Before the data analysis, we checked the data integrity. The normalization of the soil variables was carried out using the statistical package in R software version 4.0.2 (R Core Team, Austria) [44] based on the geometric mean, and a generalized logarithmic transformation using “glog” function in R was performed to make the variables comparable among themselves due to differences in the units to measure them [45,46]. Figure 8 shows the general scheme of the data analysis procedures followed in this work.
Figure 8

General scheme of the data analysis procedures (sample size, n = 78; variable size, n = 16) using non supervised and supervised analysis.

4.4.1. Identification of Important Soil Variables

For the identification of the relevant soil variables characterizing the incidence of BW, a Wilcoxon rank sum test was performed to find the most important features of the soil variables at a threshold p value < 0.05 [45], showing the differences between the group of bananas lots with a low and high incidence of BW. Next, an Orthogonal Least Squares Discriminant Analysis (OPLS-DA) was used to reduce the number of the soil variables in the high-dimensional data to produce a robust and easy-to-interpret model, and to identify the main soil characteristics that drive the separation of the plant lots based on BW incidence (low or high). This multivariate statistical analysis was carried out using “ropls” R packages [47]. The variable importance in projection (VIP) > 1, and the corresponding |loading values| > 0.2 in the model were used to identify the variables responsible for distinguishing both of the BW categories [48]. Furthermore, a permutation test with 100 permutations was employed to validate the performance of OPLS-DA model. For the quality criteria, we chose in the OPLS-DA model, the R2Y (goodness of fit parameter) and Q2 (predictive ability parameter) > 0.5 [49].

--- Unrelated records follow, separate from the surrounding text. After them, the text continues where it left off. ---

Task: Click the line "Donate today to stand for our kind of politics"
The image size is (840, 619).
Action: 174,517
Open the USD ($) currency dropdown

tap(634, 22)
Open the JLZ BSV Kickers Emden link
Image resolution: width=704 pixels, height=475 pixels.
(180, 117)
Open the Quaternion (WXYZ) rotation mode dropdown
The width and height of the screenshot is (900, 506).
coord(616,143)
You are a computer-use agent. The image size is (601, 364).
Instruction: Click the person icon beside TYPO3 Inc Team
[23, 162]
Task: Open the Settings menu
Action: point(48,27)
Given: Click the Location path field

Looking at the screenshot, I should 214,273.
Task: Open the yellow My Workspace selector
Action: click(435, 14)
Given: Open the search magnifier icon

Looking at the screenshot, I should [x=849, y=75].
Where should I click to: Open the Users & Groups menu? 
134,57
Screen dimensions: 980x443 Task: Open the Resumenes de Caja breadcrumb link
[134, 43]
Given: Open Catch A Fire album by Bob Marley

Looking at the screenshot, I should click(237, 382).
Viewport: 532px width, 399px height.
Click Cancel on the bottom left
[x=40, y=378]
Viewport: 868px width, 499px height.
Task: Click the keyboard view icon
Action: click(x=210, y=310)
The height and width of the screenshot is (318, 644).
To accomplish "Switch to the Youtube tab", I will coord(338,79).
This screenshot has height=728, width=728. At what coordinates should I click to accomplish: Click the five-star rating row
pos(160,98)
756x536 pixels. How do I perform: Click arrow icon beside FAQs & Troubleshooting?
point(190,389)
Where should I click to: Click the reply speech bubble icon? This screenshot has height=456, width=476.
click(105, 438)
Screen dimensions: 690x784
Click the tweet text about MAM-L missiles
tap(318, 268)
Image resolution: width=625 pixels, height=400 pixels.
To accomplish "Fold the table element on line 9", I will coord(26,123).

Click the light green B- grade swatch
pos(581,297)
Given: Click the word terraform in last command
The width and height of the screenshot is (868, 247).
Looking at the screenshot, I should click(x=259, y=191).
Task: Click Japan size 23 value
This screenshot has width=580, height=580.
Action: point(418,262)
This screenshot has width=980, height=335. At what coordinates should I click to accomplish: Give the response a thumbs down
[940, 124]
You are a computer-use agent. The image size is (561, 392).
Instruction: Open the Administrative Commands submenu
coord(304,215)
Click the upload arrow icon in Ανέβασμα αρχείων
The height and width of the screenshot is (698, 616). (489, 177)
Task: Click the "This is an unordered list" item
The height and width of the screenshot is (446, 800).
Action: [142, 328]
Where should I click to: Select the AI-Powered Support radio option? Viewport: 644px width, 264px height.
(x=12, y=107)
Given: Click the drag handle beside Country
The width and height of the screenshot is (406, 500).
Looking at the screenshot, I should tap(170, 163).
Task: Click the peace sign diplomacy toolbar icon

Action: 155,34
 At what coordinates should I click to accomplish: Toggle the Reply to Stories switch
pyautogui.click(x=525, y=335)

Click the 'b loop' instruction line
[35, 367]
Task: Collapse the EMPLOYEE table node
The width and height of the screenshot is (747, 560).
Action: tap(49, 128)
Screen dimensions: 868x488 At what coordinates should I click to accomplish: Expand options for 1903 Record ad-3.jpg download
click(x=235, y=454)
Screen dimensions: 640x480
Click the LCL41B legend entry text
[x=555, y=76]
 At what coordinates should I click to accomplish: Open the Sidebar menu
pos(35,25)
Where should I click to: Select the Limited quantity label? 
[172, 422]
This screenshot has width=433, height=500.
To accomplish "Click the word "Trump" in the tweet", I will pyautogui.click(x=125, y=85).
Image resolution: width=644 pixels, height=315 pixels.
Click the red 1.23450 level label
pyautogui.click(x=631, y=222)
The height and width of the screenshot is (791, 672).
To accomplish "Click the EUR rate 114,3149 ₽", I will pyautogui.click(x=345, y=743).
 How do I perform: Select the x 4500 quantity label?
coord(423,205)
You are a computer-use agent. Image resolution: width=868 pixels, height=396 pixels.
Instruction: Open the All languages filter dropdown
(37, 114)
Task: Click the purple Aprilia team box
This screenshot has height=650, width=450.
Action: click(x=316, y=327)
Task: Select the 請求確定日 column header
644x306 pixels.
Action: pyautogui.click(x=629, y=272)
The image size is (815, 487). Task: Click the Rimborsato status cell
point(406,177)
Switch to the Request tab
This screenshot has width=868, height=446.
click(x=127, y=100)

4.4.2. Classifier Performance and Accuracy Assessment

The random forest (RF) algorithm was used as a machine-learning approach for classifying the lots with a high and low incidence of BW [50]. The RF models allow for the prediction of unknown samples (i.e., a test dataset) after training on a known dataset (i.e., a training dataset). The receiver operating characteristic (ROC) curves were generated by Monte Carlo cross validation (MCCV) [51], that is, a cross validation approach which creates multiple random splits of the dataset into training and validation data. In each MCCV, two/three of the samples were used to evaluate the feature importance, and the remaining third were used to validate the model created in the first step [52,53]. To determine the predictive performance of the model, the graphs of the ROC curve were used, from which the sensitivity was defined as the relationship between the number of P correctly classified and the total P observed, against “1—specificity” (specificity is the relationship between the number of N correctly classified and the total N observed). A model will have a high predictive performance if at low values of “1—specificity” a high sensitivity is obtained, that is, a good capacity to correctly classify P with a low number of false positives. This yields a curve closer to the upper left corner [54]. The Area under the ROC curve (AUC) quantifies this relationship, so that a model is considered acceptable if the AUC ≥ 0.7, excellent if the AUC ≥ 0.8 and outstanding if the AUC ≥ 0.9.

5. Conclusions

This study was focused on an analysis of the key soil properties that play an important role in the incidence of BW. So far, crop-disease detection models primarily focus on leaf symptoms through image recognition technology. This means that the diseases can be detected only after they have appeared. In the present study, by using a random forest analysis approach, we identified that the risk of low or high incidence of BW in a banana farm in Venezuela could be associated with the differences in six key soil variables, including Zn, Fe, K, Ca, Mn and Clay content. The findings may contribute to increasing our understanding of the basic mechanisms and progression of BW incidence, and indicated that these soil variables are potentially the determining factors of a risk of high BW incidence in the tropical lacustrine soils of Venezuela. Although the Random Forest analysis performed well in this particular study, and its performance in other banana areas in Venezuela has not yet been proven, we consider that this machine learning algorithm, using the soil properties as indicators, has the potential to be further explored as a simple and effective tool in banana areas with the risk of developing BW. Our results open the field for further research in which we could quantitatively predict the risk of BW in banana fields based on available, or relatively easy to gather, information, which in turn could allow farm managers to implement preventive measures to minimize BW risk and target other techniques (e.g., plant sampling, withdrawal of infested material) on the areas where there is maximum risk. In the future, new research can be improved through the systematic use of new locations to obtain a much larger database of BW-affected plants, and also to take into consideration various environmental, physiological and agronomic variables, among others, and apply new and different statistical analyses that may help to identify other factors potentially associated with BW development.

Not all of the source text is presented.